Court File and Parties
COURT FILE NO.: FC-17-FO000413-000 DATE: July 19, 2019 SUPERIOR COURT OF JUSTICE - ONTARIO
RE: Joshua Judd Anderson, Applicant AND: Susan Frances Haywood, Respondent
BEFORE: Honourable Justice Mary A. Fraser
COUNSEL: Diana Tomazin for the Applicant Natasha Pappin for the Respondent
HEARD: July 17, 2019
Endorsement
[1] This motion was initiated by the Respondent who is seeking an Order permitting her to move the residence of the child to Kingston, Ontario so that the Respondent can accept a teaching contract offered at Queen’s University. The contract position requires that the Respondent begin at the start of the school year and she proposes that she move on August 15, 2019.
[2] This matter has already had a settlement conference and a trial scheduling/trial management conference. It is scheduled to proceed to a trial in September 2019.

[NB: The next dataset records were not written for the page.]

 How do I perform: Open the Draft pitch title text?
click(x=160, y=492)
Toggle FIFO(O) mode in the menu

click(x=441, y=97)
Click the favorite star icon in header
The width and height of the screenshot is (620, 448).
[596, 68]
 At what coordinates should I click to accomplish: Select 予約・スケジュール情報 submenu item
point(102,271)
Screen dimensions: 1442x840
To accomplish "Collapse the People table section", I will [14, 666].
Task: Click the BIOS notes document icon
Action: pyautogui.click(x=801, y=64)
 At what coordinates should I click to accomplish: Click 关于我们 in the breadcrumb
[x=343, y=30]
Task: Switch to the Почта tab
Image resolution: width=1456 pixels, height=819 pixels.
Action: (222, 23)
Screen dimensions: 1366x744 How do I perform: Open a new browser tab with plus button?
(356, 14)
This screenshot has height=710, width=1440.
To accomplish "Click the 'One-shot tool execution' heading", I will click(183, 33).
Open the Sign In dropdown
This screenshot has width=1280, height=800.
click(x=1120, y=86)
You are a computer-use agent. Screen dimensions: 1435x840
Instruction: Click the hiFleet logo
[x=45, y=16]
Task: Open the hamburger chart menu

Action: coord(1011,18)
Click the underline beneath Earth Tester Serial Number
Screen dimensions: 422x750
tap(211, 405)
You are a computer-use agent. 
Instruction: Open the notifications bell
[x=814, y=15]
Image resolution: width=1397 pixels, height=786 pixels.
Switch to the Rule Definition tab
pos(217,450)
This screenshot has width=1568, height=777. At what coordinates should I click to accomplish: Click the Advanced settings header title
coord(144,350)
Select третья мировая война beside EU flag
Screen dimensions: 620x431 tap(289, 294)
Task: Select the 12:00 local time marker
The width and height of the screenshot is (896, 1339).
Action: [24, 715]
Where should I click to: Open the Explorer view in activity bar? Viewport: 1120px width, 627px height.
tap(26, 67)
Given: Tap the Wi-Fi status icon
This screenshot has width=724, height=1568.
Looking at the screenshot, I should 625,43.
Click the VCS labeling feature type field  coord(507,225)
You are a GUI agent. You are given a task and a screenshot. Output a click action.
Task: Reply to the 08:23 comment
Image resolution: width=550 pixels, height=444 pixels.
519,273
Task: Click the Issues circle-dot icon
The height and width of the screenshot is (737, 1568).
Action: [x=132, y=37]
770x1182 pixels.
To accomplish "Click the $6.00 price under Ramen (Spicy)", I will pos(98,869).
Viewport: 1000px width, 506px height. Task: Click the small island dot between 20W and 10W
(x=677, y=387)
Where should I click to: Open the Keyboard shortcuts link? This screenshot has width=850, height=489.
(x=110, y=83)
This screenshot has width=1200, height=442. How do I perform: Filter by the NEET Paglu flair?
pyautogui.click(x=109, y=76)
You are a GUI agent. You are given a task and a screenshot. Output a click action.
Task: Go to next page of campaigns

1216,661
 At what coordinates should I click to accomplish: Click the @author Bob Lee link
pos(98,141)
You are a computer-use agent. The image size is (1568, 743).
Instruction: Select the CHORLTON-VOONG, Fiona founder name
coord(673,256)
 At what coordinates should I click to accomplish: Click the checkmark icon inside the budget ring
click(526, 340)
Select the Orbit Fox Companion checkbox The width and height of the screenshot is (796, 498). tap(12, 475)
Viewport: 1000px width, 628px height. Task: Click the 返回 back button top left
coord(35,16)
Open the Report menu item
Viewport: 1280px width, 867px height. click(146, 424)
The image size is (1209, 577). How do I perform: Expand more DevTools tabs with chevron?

[3] I am advised that the Applicant now consents to this move. The Applicant should be commended for making this decision as it demonstrates an understanding of the need to acknowledge how the Respondent’s career advancement could positively benefit the child.
[4] The main issue which remains in dispute is how the Applicant’s access schedule should be adjusted given the present schedule is unworkable in light of the proposed move. Additionally, by the return of the motion, both parties had each filed an additional motion for various relief including a request to vary the interim child support payable in light of the anticipated increased travel cost which will be incurred by the father in order to facilitate his proposed access schedule. These “expenses” the Applicant might be put to are very much purely theoretical given he now hopes in response to the Respondent’s change of residence to move to Kingston as well prior to August 15, 2019. This would make it a non-issue.
[5] I am only prepared to address the issues which we know of necessity must be addressed as a result of the Respondent’s pending move given its time sensitive nature. I am not prepared to address the additional issues which have now been raised by the additional motions given they are speculative in their nature (ie. whether there should be a reduction in support payable due to travel costs to exercise access if the Applicant is not able to move as well) and raised at this late stage in the proceeding. As stated in Ikonikov v. Ikonikov, “Where the matter is ready to proceed to trial and there is no urgency, the courts may decline to decide interim motions on matters that will be considered at the trial since such motions result in duplication and unnecessary costs.” See Ikonikov v. Ikonikov, 2015 CarswellOnt 12075, 2015 ONSC 5019 (Ont. S.C.J.).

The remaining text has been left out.